We begin the new program year (July 1, 2021 – June 30, 2022) focused on recovery. Our region is seeing promising trends, from lower infection rates to positive economic indicators. Despite the beginnings of recovery, we are seeing widening economic disparities for women and people of color. This is a critical time for our region to work together around a shared vision of support and inclusion.

At the federal level, the most recent round of pandemic relief legislation has brought much-needed resources to our programs focused on job placement and job quality, positioning our partners to aid in the recovery effort. Locally, the City of Seattle and King County have made important commitments to investing in equitable economic recovery. As residents, stakeholders, and workforce leaders, we must ensure our words are backed by action.

Whether local or national, we hope to see future legislation address job quality as a critical component of making economic recovery work for everyone. All too often our skills-based policies are too broad to be useful in making targeted efforts to improve workforce equity. By moving beyond an exclusive focus on skills, stakeholders and policymakers can embrace a multi-system approach that focuses on BIPOC communities most at risk.

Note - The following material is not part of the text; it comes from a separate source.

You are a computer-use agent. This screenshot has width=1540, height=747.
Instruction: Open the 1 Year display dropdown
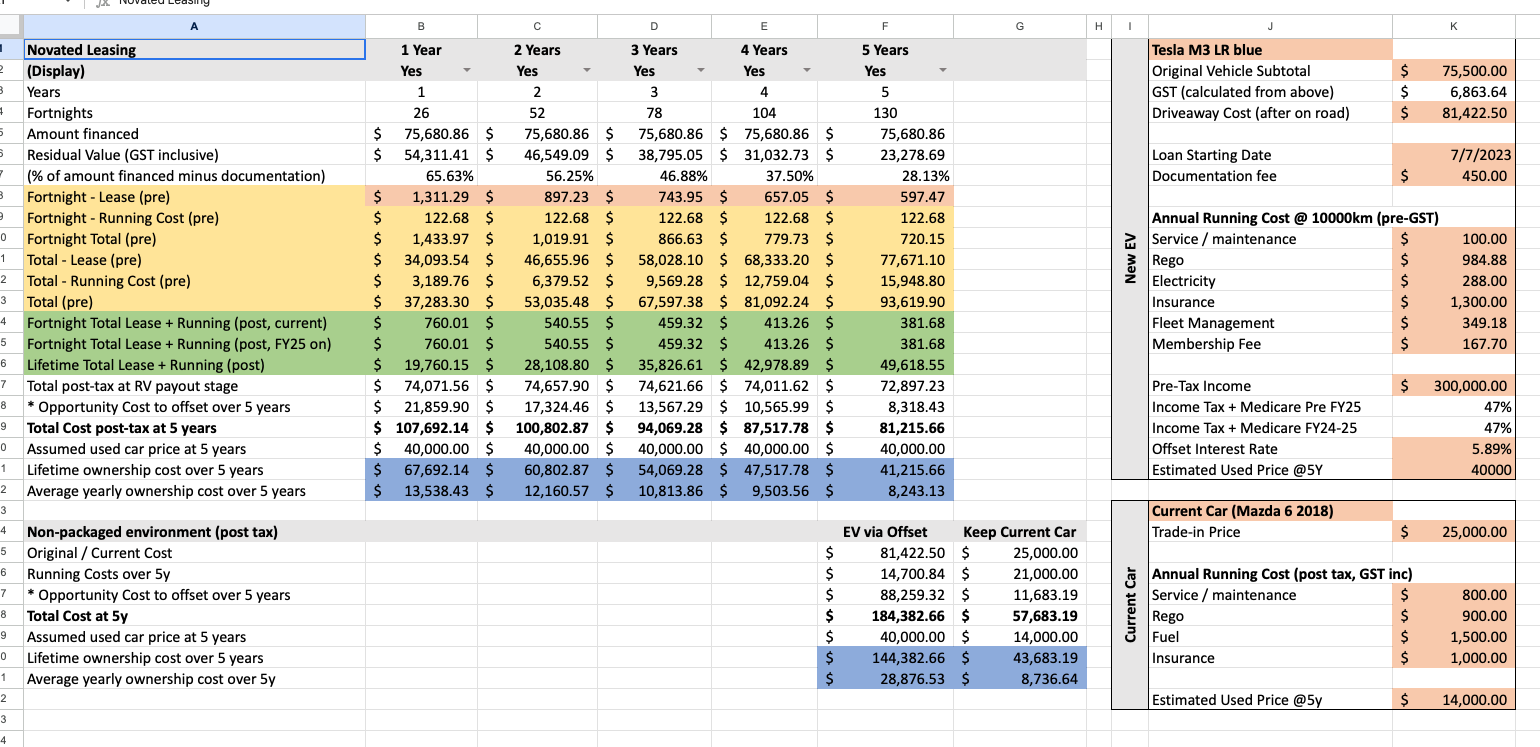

Through collective action, workforce programs and policy can better align with work on homelessness, economic revitalization, and other interlinking challenges affecting our communities.

In the coming year we will continue to put our Regional Strategic Plan into practice, exercising our direct power and influence in partnership with our community. The plan calls for the WDC, along with partners across the continuum of service delivery, to invest in systemic changes to dismantle racialized practices that historically result in inequitable economic outcomes for BIPOC workers, immigrants, and refugees. As our system addresses the immediate and continuing impacts of the pandemic and economic recovery, we are also taking the long view, remembering the inequitable recovery from the last recession and pledging to do better. As our region recovers, we need to prioritize the inclusion of BIPOC workers and other economically marginalized communities; and the dismantling of structural and systemic racism across our institutions, such that all workers regardless of race or ethnicity have equitable access to high quality jobs and share in the region’s economic prosperity.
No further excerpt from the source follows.